Back in the car, which the sun had heated, she sank deep into the seat. Her collapsing hair shaded her face, and she pushed part of it away with the astonishing sensation that she was breaking threads, severing connections. The chief was staring at her, his face almost an intrusion.
“Mrs. Gunner.”
“Yes, James.”
“Back at the pond you said you know, but how do you know?”
She smiled, for that was not something easily answered, nor was she sure it had an answer.
“I need something substantial, Mrs. Gunner.”
“I don’t know what that means anymore,” she said with a smile.
“Are you holding anything back, something I didn’t hear at the pond?”
“What would be the advantage?”
“I don’t know,” he said, “but all of a sudden you’ve changed.”
“Yes, I have, haven’t I? You’ve helped me, James.” Her smile was nervous. “I feel odd calling you James.”
“Then maybe you shouldn’t.”
“You don’t want me to?”
“It’s up to you.” He wiped the sweat from his brow. “But you must tell me what’s in your mind.”
She touched his wrist, patted it. “I have to sort it out.”
He started up the car.

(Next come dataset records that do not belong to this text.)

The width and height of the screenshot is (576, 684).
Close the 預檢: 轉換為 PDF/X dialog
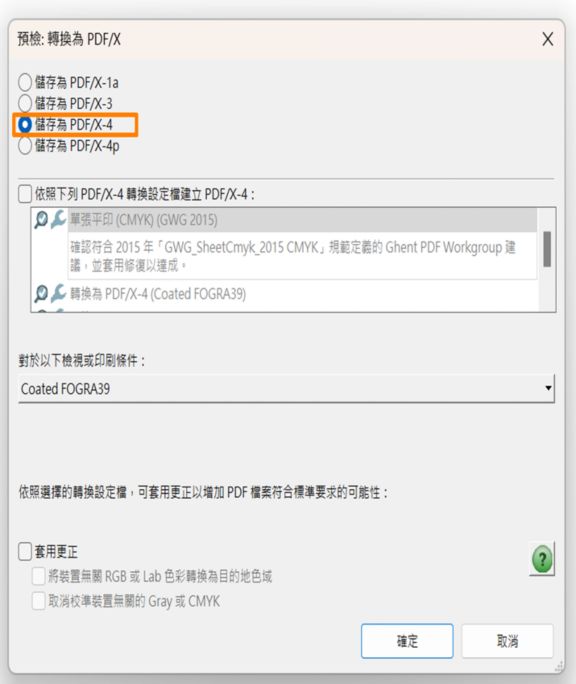pyautogui.click(x=548, y=39)
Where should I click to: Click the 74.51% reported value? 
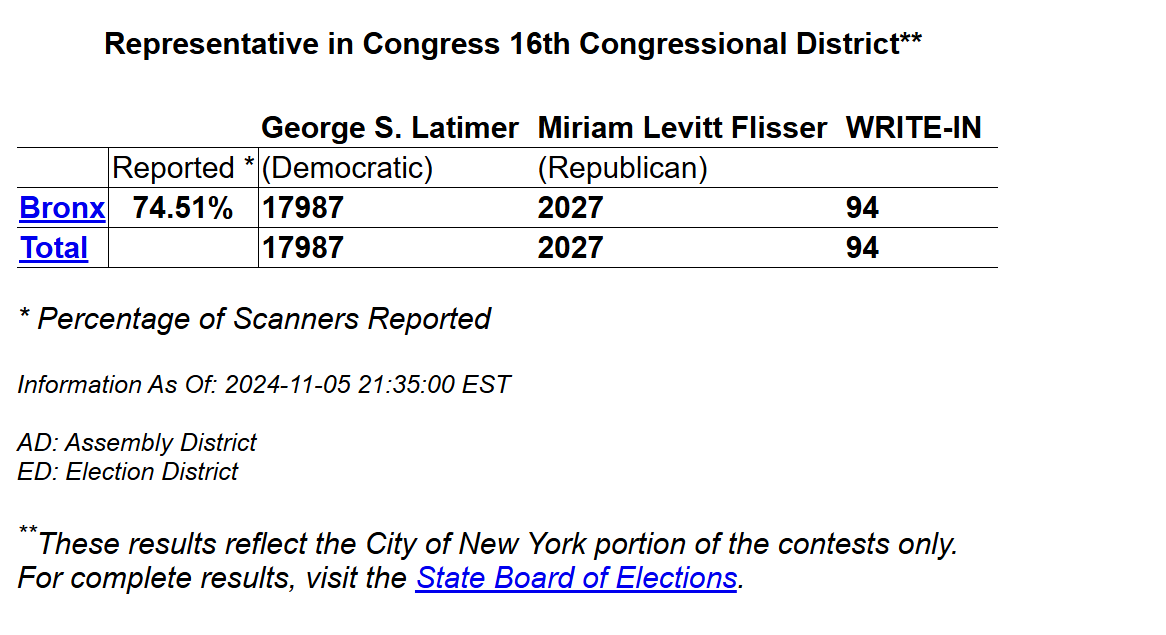(x=183, y=208)
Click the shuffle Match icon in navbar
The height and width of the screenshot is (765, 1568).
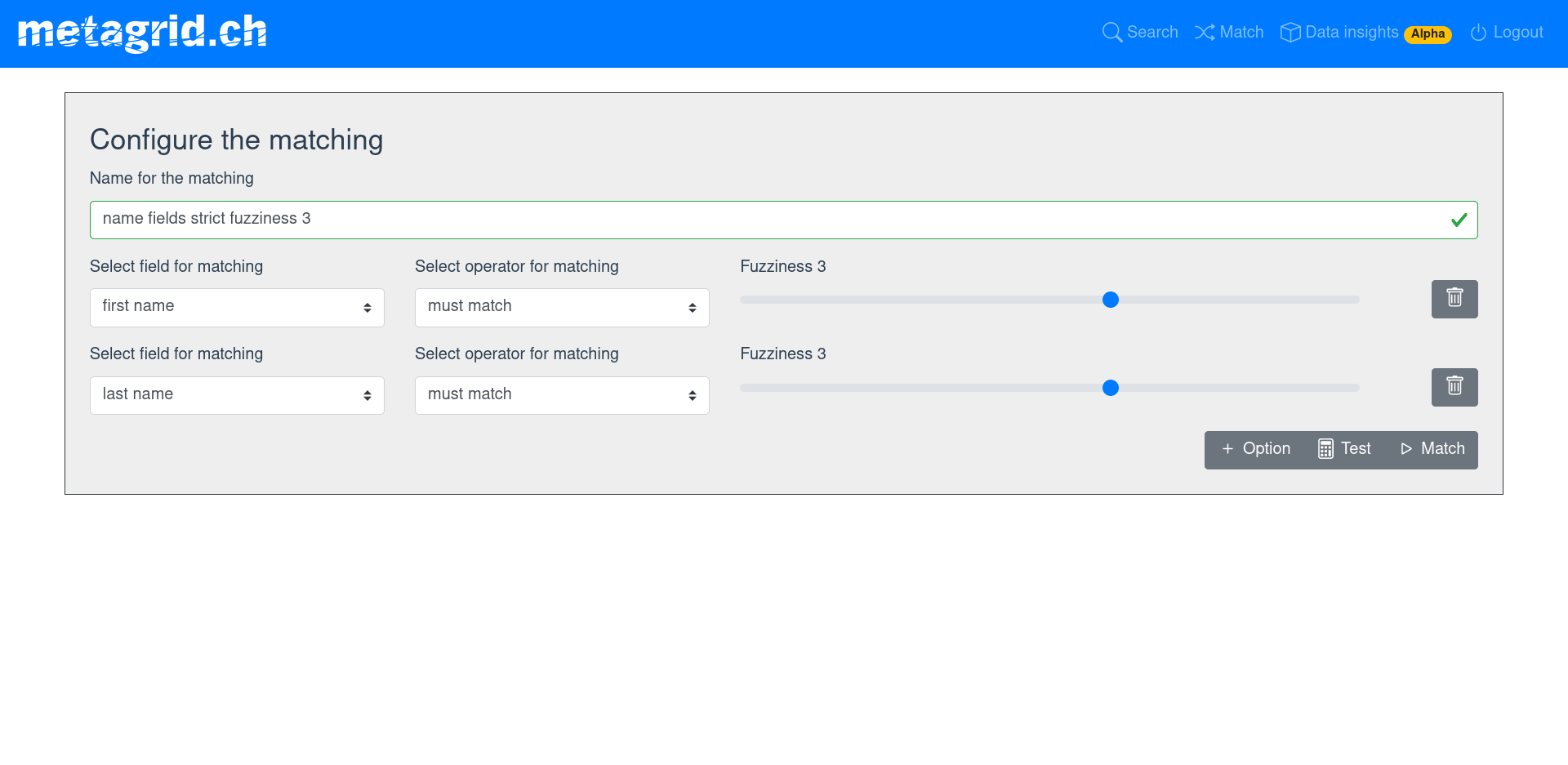(1204, 33)
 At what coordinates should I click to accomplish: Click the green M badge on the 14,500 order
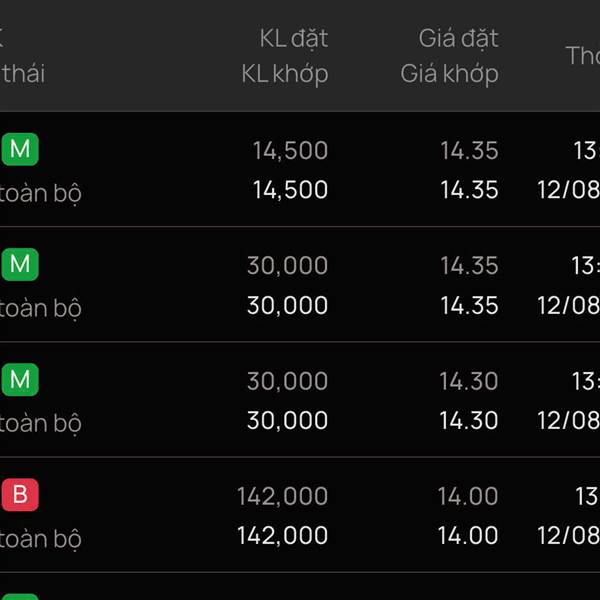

As they drove out of the cemetery she found herself humming a tune that hadn’t popped into her head in twenty years or so.
• • •
A half hour later, alone, Chief Morgan motored up a straight drive and glided to a stop. Kate Bodine was bent over a flower bed near the last stall of the garage. He did not get out of the car. He waited for her to come to him. When she didn’t, he said, “I know, I have no right.”

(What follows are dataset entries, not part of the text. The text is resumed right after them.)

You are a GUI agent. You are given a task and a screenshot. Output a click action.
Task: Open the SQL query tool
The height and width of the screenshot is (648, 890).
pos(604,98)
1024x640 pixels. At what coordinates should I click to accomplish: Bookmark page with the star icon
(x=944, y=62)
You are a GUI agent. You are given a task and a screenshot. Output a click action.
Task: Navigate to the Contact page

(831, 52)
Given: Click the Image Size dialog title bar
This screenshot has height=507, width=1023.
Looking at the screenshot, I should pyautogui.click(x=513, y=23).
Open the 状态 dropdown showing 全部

Removing her garden gloves, she straightened. “You’re taking a chance.”
“Where is he?”
“Playing go
lf. Or seeing another woman. It’s not like him, but it’s possible.”
“Does it bother you?”
“Not so strangely, it doesn’t.”
He watched her slow approach, sunlight slipping in and out of her blond hair. Her mouth was set tight, as if she no longer wanted the burden of his confidences, his suspicions. “How’s the writing going?” he asked.
“I thought ideas would rush into my head like music. They don’t.” She placed a hand on the window ledge. “I have an interview coming up with WBZ. It’s radio, not TV, but I’ll do anything.”
“I’ll miss you.”
“I haven’t got it yet, but it looks good. I’ve told Harley. He didn’t seem interested.” She leaned forward, both hands on the window ledge. “You planted seeds in my head, James, but I must tell you, I don’t think Harley could ever have wanted his son hurt.”
Morgan nodded. “Please. Sit in the car with me.”
“It looks hot in there.”
“It is.”
She strode around the front of the car and slipped in, leaving the door open. She was wearing shorts. Her knees were grass-stained. “What’s the matter, James?”
“I don’t know what I’ve got myself into. One moment I feel I’m on the right track, the next I feel foolish. Worse than that, I feel responsible for the state of other people’s minds.”
“Maybe you should worry about your own. You look like hell. Don’t you shave anymore?”
“I feel I’m a player in something I don’t understand.”
“You’ve made me share the feeling.”
“I’m sorry.” He dropped a hand on her. “I should talk only to myself, but when I do that I never know when to shut up.”
“Your hand is sweaty. Are you making a pass?”
“I’ve been doing that since the first time I saw you.”
“All I want, James, is to get back into the business, or near enough.”
“At least you know what your business is. Mine’s becoming a mystery.”
“You tell me only bits and pieces. The rest I don’t know.”
“Nor do I.”
She crossed her thighs and locked his hand in place. “That’s far enough, James.”
“Yes,” he said sadly, “I knew it would be.”
• • •
Beverly Gunner yanked at curtains to block the sun, and in the shadowy room she stood before a mirror and saw only parts of herself, which deepened a feeling of estrangement. From herself. From the world, which operated, she had no doubts, at the lowest moral level. Then a light came on, and her parts connected. She viewed herself quickly to make sure she had not been rearranged.